(Exercise objective) Find out how many lines of the listing below include "computer" and report only that number.
*** Source data ***
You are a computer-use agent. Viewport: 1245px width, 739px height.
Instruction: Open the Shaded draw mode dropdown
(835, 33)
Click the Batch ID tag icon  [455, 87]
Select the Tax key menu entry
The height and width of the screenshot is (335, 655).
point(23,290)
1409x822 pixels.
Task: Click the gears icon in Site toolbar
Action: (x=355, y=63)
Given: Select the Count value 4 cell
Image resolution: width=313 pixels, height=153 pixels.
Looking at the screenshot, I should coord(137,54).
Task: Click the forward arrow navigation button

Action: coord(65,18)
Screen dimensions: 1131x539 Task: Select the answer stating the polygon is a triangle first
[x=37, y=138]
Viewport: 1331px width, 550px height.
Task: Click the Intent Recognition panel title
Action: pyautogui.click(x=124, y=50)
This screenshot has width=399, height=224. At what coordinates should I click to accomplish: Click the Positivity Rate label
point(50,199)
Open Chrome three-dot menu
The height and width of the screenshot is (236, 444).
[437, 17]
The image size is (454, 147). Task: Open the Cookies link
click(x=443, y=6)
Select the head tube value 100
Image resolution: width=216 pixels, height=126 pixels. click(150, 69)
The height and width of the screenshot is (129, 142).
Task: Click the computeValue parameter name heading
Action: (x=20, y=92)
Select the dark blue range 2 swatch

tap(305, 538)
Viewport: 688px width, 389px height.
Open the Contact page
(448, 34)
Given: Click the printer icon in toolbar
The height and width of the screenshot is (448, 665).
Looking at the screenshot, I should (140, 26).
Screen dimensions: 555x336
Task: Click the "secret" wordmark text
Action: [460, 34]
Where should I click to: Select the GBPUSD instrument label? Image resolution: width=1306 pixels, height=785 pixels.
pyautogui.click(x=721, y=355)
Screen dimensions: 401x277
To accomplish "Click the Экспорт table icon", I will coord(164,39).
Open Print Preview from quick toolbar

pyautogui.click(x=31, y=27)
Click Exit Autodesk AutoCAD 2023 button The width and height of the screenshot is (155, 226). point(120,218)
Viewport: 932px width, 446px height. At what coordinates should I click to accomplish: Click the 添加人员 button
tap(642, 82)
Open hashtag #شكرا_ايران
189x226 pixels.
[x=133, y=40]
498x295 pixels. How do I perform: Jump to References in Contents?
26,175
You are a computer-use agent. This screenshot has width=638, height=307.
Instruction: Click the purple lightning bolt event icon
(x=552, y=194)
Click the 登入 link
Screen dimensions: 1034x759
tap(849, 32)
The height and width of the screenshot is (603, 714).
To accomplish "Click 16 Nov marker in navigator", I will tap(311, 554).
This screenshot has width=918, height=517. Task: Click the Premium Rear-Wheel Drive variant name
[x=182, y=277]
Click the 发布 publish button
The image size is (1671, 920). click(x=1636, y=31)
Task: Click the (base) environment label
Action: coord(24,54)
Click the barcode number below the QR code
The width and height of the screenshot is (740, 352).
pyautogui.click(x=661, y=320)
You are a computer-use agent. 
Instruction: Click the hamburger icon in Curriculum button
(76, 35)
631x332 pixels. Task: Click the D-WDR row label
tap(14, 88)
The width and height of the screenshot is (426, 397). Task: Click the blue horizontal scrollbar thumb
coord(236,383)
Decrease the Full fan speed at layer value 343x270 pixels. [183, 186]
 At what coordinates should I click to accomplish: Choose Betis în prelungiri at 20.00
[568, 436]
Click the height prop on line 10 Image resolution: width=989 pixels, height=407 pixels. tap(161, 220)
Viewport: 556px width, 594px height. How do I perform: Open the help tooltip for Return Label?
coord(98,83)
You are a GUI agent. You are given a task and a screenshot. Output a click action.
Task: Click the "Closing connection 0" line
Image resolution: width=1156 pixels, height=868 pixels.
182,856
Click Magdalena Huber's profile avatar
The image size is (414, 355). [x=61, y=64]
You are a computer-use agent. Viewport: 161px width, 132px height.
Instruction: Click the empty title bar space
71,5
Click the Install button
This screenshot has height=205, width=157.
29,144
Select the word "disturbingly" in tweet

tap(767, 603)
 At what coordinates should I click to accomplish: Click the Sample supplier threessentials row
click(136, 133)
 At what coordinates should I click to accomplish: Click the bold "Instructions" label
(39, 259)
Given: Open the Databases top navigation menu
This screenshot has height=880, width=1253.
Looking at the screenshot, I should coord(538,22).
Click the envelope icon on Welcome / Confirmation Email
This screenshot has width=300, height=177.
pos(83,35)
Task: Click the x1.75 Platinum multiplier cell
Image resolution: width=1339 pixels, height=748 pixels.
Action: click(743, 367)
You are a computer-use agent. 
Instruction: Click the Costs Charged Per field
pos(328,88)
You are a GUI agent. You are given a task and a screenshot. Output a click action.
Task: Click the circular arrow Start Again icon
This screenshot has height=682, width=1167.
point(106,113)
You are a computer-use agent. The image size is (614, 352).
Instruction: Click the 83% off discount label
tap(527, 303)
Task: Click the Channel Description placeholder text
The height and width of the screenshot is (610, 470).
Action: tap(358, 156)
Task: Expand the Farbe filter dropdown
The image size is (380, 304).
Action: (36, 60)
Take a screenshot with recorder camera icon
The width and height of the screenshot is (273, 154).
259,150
*** End of Source data ***
(Answer to this exercise) 6